SHE was nobly born in Rome, and is said to have been niece to Pope Caius. Having made a vow of virginity, she refused to marry; on which account she was impeached as a Christian, and suffered with heroic constancy a cruel martyrdom. No genuine acts of her life are now extant: but she is commemorated in many ancient Martyrologies, and the famous church which is at present served by Cistercian monks, has born her name ever since the fifth century, when it was one of the titles or parishes of Rome. St. Susanna suffered towards the beginning of Dioclesian’s reign, about the year 295.
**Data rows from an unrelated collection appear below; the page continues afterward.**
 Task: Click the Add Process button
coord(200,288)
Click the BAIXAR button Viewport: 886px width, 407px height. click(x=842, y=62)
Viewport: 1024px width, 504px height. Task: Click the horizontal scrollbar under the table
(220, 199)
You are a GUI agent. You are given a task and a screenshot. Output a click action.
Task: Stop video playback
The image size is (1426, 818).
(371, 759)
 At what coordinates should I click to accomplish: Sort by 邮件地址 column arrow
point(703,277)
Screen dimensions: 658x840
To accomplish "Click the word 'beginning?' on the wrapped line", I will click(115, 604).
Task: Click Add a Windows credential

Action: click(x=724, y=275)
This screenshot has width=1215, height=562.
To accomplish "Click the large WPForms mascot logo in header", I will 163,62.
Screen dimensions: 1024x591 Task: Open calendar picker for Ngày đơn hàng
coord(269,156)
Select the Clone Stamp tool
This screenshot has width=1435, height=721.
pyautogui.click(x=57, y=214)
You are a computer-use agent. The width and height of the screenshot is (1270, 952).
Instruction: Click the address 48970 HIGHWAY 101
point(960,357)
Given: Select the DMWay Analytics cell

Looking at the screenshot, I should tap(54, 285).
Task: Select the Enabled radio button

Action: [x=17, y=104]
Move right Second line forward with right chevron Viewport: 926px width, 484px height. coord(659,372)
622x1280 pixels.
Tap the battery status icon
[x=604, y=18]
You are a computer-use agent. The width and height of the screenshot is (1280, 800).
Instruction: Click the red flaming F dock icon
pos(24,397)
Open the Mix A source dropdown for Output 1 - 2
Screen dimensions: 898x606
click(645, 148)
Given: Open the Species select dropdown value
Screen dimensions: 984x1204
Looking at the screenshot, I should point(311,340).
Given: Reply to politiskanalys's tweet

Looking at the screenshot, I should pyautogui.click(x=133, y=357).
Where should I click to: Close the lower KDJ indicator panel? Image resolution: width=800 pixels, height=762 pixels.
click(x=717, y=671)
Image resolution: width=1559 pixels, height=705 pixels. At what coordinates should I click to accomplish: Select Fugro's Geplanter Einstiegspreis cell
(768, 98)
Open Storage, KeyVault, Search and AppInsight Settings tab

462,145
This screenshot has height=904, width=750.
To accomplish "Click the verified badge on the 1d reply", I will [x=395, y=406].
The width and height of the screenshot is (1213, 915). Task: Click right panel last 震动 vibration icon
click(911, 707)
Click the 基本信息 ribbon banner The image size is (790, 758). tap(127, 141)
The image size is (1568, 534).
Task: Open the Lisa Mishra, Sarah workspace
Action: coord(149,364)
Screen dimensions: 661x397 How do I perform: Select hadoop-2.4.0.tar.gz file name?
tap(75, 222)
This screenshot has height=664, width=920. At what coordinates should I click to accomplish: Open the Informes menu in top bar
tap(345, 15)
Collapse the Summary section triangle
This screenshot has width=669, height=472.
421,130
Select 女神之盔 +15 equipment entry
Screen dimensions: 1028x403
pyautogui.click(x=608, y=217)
Sufferings were to the martyrs the most distinguishing mercy, extraordinary graces, and sources of the greatest crowns and glory. All afflictions which God sends are in like manner the greatest mercies and blessings; they are the most precious talents to be improved by us to the increasing of our love and affection to God, and the exercise of the most heroic virtues of self-denial, patience, humility, resignation, and penance. They are also most useful and necessary to bring us to the knowledge of ourselves and our Creator, which we are too apt to forget without them. Wherefore whatever crosses or calamities befall us, we must be prepared to bear them with a patient resignation to the divine will; we ought to learn from the martyrs to comfort ourselves, and to rejoice in them, as the greatest blessings. How base is our cowardice, and how criminal our folly, if, by neglecting to improve these advantageous talents of sickness, losses, and other afflictions, we make the most precious mercies our heaviest curse! By honoring the martyrs, we pronounce our own condemnation.